Еще очень хотелось холодной воды, очень много очень холодной воды, и под душ. Вот молодец Прохор Петрович, соблюдавший себя «в смысле чистоты», оставивший ему в наследство ванную!.. Вот спасибо ему.

Наверху что-то грохотало так, что Плетнев невольно посмотрел на потолок. Ему казалось, что из него вот-вот посыплется труха.

– Это Маратик занимается, – сочла нужным пояснить Тереза Васильевна. – Я все понимаю, ему скучно в деревне, и знакомства тут самые неподходящие, взять хотя бы эту Женю, которая к нам ходит! Мы ее принимаем, конечно, но… Другой молодежи все равно нет, а это хоть какое-то развлечение Маратику! Зато здесь очень здоровая обстановка в смысле экологии. В Москве же в прямом смысле нечем дышать, положительно нечем!..

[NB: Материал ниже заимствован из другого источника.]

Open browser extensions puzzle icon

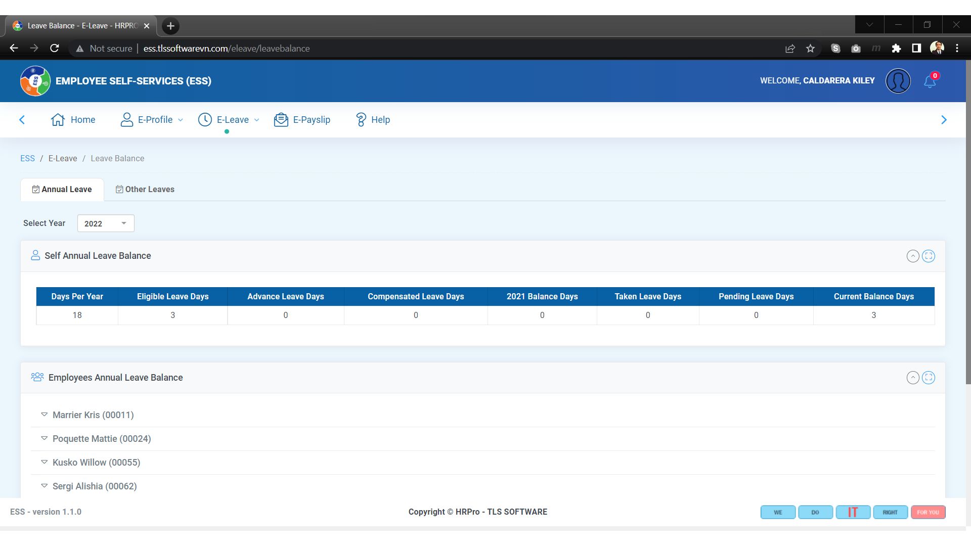896,49
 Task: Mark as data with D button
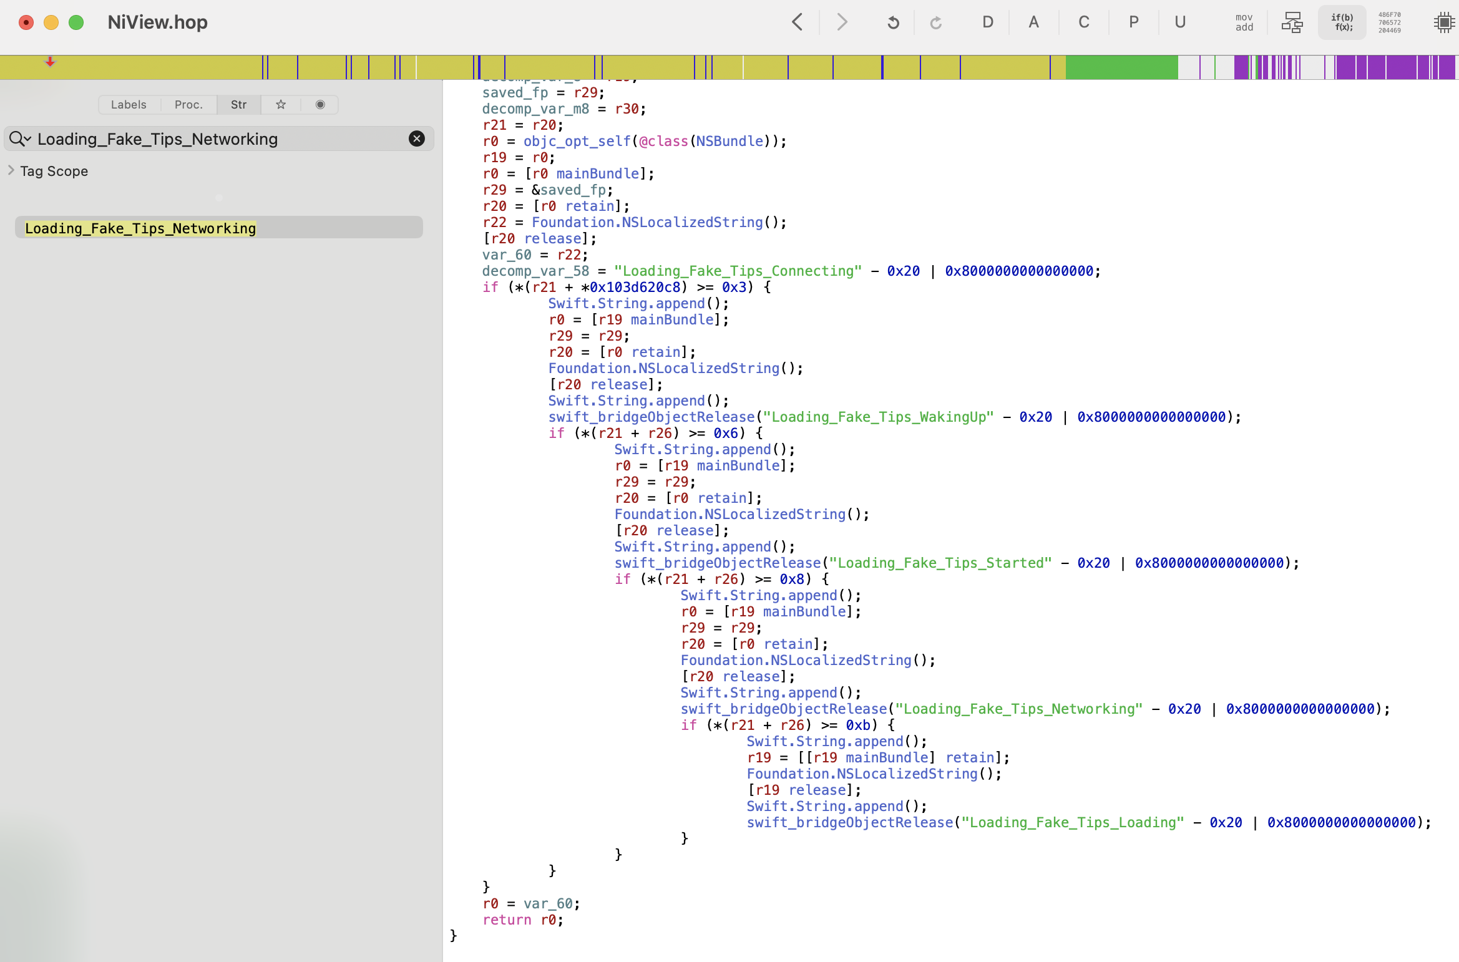pos(987,22)
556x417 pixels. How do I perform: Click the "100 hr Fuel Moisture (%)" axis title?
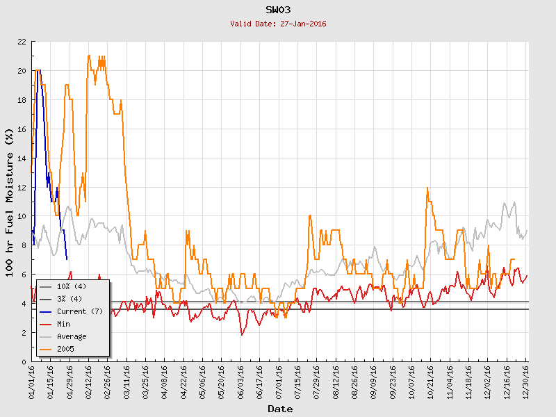[10, 202]
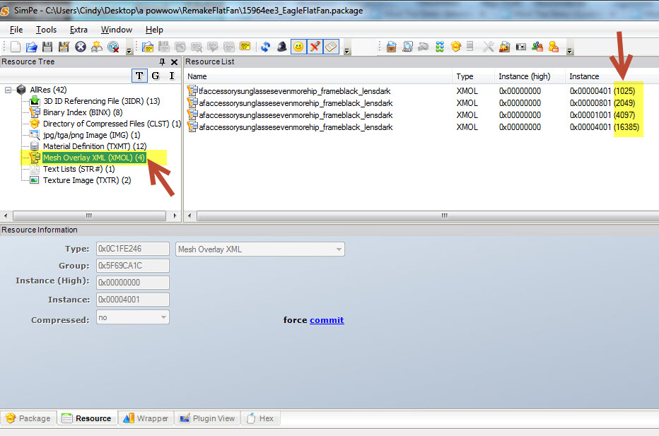The image size is (659, 436).
Task: Open the Mesh Overlay XML type dropdown
Action: (339, 249)
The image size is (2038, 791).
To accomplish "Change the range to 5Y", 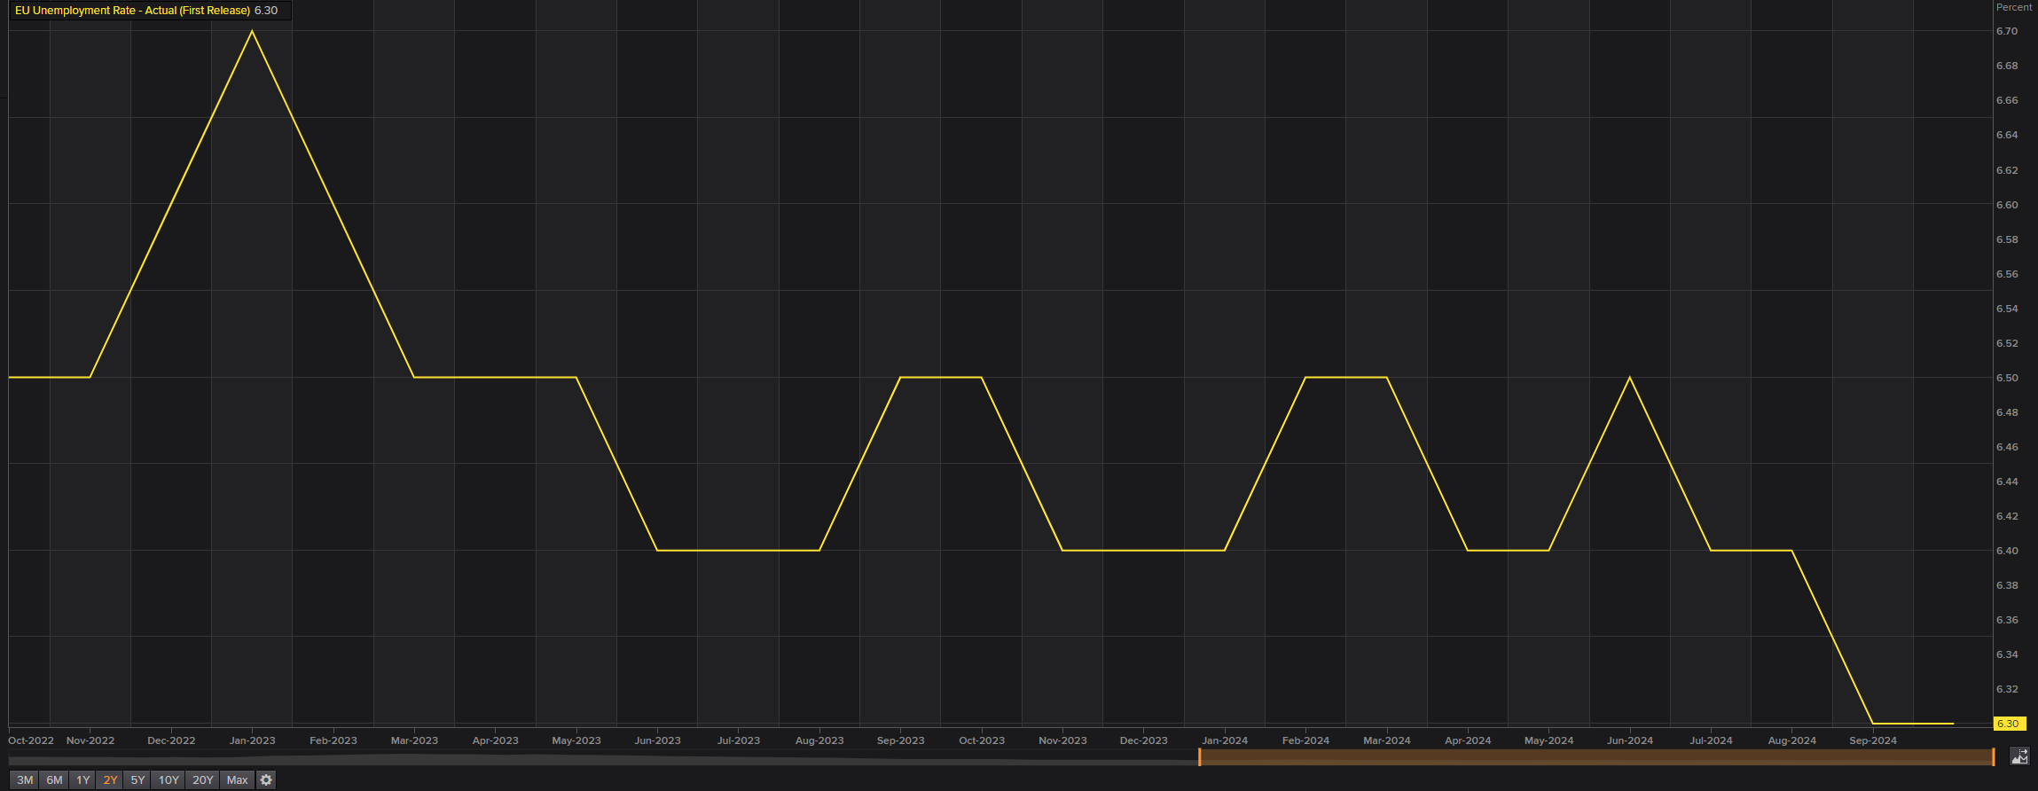I will tap(137, 780).
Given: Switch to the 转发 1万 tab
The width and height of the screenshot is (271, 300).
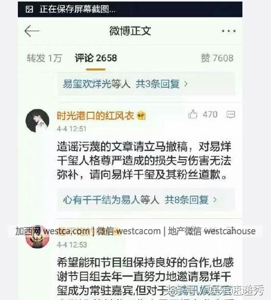Looking at the screenshot, I should tap(44, 58).
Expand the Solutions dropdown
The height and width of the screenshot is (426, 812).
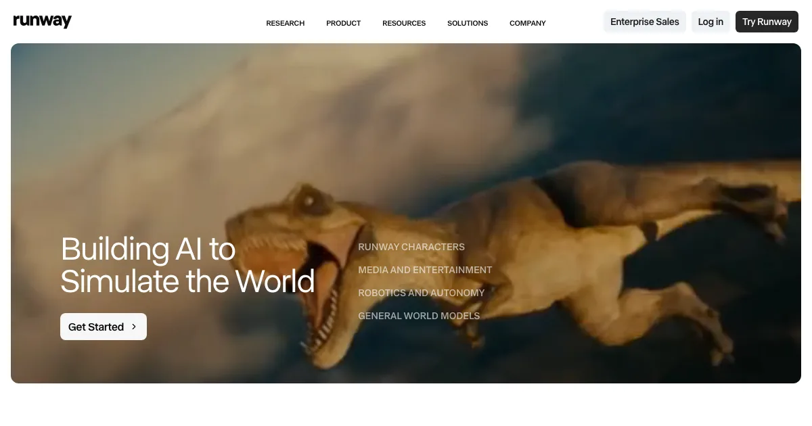467,23
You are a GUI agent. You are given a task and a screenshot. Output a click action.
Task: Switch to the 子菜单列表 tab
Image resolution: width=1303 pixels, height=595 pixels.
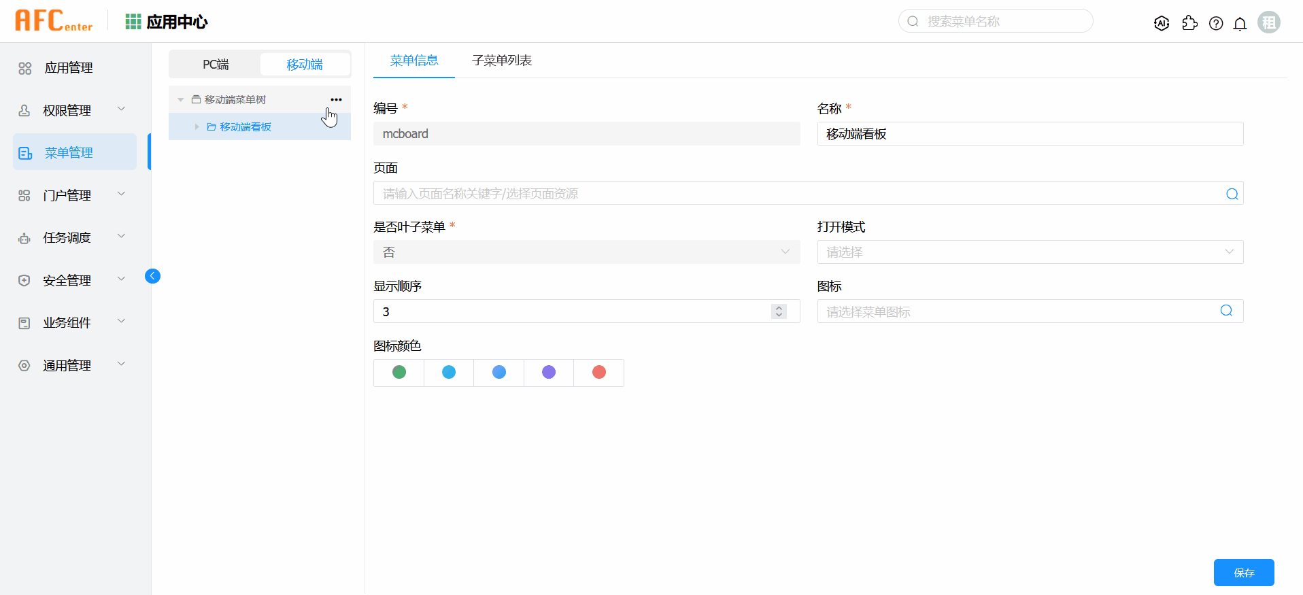[502, 61]
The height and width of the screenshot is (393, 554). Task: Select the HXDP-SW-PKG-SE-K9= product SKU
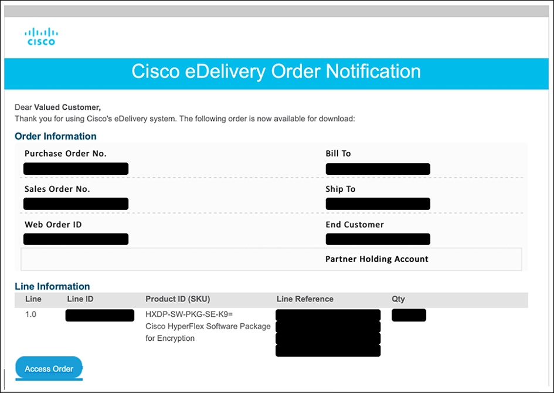click(x=189, y=314)
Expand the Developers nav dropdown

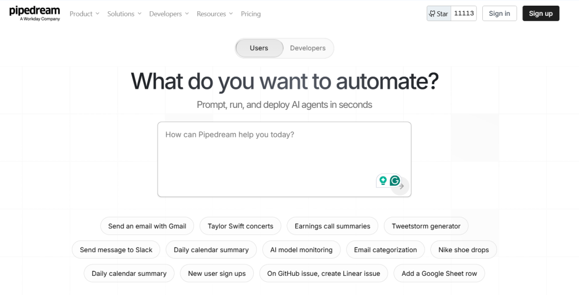(x=169, y=14)
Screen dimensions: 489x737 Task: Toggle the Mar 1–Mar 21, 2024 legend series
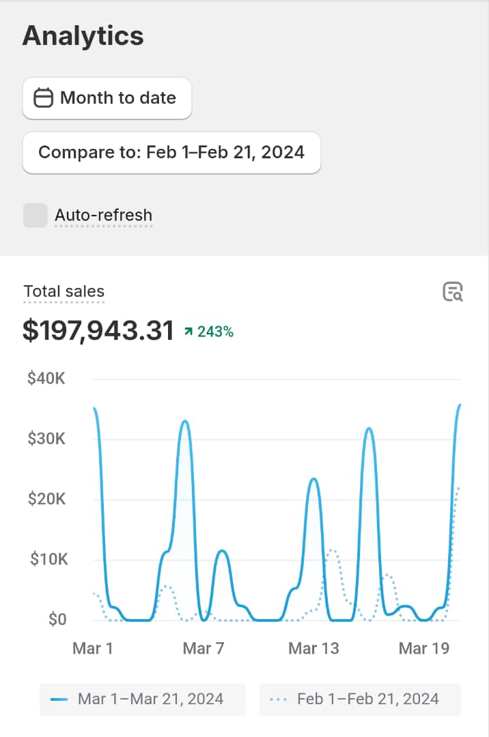[142, 699]
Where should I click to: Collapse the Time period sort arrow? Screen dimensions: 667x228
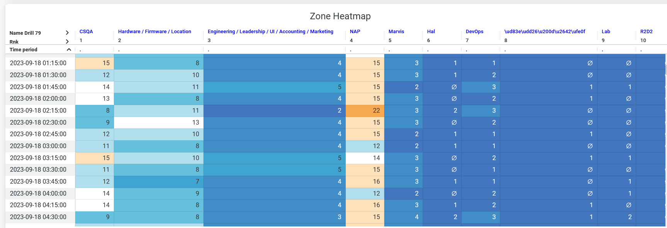69,49
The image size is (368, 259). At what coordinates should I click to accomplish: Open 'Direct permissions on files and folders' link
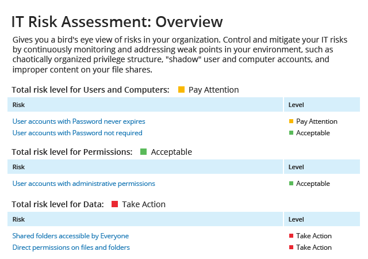[x=71, y=247]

Плетнев молчал. Он умел молчать выразительно.

На крючке висела давешняя бейсболка с повязанной поверх косынкой, и она заинтересовала Плетнева гораздо больше, чем Тереза Васильевна. Он встал, подошел и посмотрел. Хозяйка насторожилась.

Ну да. Вот и надпись по-английски «Международный форум ЦЕРН-2000».

– Вы посещаете международные конференции?

– Что? Какие конференции?

Плетнев повесил бейсболку на место.

– Очень красивая вещь, – сказал он и кивнул на косынку. – Откуда она у вас?

– Это Маратик подарил маме, – с гордостью сообщила Тереза. – Он внимательный мальчик, не чета современным! Мы с Региной очень старались правильно его воспитать, а воспитание, как известно, нелегкое дело, и оно должно приносить свои плоды. Когда воспитание приносит плоды, это сразу видно.

Плетнев вернулся в неудобное кресло и внимательно слушал про плоды.

Тереза Васильевна тяжко вздохнула и приложила пальцы к вискам.